Let’s say a user in an organization asks “What’s the best practice for creating a Lambda function?” The answer should be specific to the organization based on the organizational context. If your organization always prefers to create a Lambda function with a certain Identity and Access Management (IAM) group attached to it, then the chatbot should provide the answer in the form of text or a script based on the organization’s preferred practice.
PromptOps addresses this by spanning the knowledge base across wikis, Slack and other tools. This ensures that runbooks are never forgotten and best practices remain sticky.
Lesson 4: Provide Ways to Prevent Hallucinations
Everyone knows that large language models hallucinate whenever they don’t know something. How do you work around it? We found that providing references is one way of avoiding the issue. If the chatbot doesn’t reference the right information, that’s a good way to validate that the bot hallucinated.
Another way to stem hallucinations is to use the DevOps graph to ground the chatbot in the organization’s data. The DevOps graph in CtrlStack models the different components of the DevOps pipeline as nodes in a graph to provide users with a better understanding of how different components interact and how changes in one area can affect the entire system.
If you tell the chatbot very clearly what it knows and that this is all it knows, that’ll stem the hallucination. For example, if you provide the DevOps graph, which doesn’t contain information about Amazon Elastic Container Registry (ECR) images in a Lambda function, the chatbot will know that no ECR images are getting pushed into the Lambda function. This prevents the bot from making up information with generic information.
Lastly, if you’re building your chatbot to support emotional reactions, respect those reactions and learn from them. They can help stem hallucinations.
Lesson 5: Correctly Handle “Not Understood” Scenarios
When a bot doesn’t understand your input, it’ll most likely try to generate something, and that’s a problem. To help your chatbot tell you it doesn’t know something, you first need to catch it having a problem. Then implement methods to find the answer or the right people to get the answer. The easiest and simplest method is to have the human in the loop. If you find the answer to the question that the chatbot doesn’t know about, provide the input to the chatbot. The chatbot should remember that input and answer the question correctly in subsequent conversations.

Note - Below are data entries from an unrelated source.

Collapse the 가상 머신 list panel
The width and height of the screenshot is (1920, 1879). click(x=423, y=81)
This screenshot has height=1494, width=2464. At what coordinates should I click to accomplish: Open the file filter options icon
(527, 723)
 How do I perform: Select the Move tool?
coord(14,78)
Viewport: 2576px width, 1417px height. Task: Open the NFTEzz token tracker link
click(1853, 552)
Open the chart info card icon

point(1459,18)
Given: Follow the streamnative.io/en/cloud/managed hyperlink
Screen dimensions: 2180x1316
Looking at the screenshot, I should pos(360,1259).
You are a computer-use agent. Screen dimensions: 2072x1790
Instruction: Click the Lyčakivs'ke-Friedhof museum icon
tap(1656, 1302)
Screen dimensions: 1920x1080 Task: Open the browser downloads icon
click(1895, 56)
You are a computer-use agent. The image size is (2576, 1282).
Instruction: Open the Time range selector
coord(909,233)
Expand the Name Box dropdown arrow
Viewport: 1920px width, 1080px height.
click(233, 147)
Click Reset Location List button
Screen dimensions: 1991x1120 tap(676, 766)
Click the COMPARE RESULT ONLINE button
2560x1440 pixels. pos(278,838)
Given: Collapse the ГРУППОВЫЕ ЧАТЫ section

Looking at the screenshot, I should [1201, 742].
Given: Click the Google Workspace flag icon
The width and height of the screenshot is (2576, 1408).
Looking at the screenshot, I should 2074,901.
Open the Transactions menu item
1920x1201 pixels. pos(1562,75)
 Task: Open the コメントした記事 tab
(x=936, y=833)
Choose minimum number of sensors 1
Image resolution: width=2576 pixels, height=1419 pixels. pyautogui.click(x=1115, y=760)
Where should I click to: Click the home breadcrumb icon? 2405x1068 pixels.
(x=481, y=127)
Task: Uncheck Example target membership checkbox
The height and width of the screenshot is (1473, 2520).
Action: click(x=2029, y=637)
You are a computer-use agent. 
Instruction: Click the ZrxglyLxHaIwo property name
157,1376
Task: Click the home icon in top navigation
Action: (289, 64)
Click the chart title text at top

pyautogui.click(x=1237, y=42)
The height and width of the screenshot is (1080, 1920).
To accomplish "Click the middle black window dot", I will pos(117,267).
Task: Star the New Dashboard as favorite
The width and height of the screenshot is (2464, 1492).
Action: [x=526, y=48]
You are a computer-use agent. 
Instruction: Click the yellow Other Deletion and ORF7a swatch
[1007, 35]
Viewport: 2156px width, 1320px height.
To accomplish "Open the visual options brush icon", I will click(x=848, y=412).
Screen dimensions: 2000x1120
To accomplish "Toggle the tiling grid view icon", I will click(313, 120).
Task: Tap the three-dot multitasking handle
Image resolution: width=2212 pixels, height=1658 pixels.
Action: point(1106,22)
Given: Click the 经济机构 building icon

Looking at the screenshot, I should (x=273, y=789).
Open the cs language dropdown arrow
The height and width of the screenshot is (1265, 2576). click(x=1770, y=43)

In the coming months, new methods may arise that will allow us to implement better flows. For example, if someone asks something that’s in scope and the bot doesn’t know the answer, it needs to realize that and provide an alternative solution. The bot can look at the history of conversations across channels about the topic and direct the user to the people who can help resolve the problem. By helping the user find a solution, that bot adds value and creates a positive experience.
Final Thoughts
When you build a chatbot that can take action on your infrastructure, you need a human in the loop until you build trust. If you implement these lessons, the chatbot will not feel like a black box, but rather a helper that explains how it solves the problem for you — a helper that doesn’t hallucinate but puts the team on the forefront by just surfacing information and knowledge scattered across tools, systems and teammates.
A good conversational bot is built on organizational context. The more information the bot can ingest about the organization and processes, the more accurate the solutions it finds. By parsing all the information, like your DevOps graph, document stores and Slack context, the bot can make assumptions about the user and their organization so the user does not need to put too much work into creating a prompt. A good prompt interface is eventually just going to be a single word.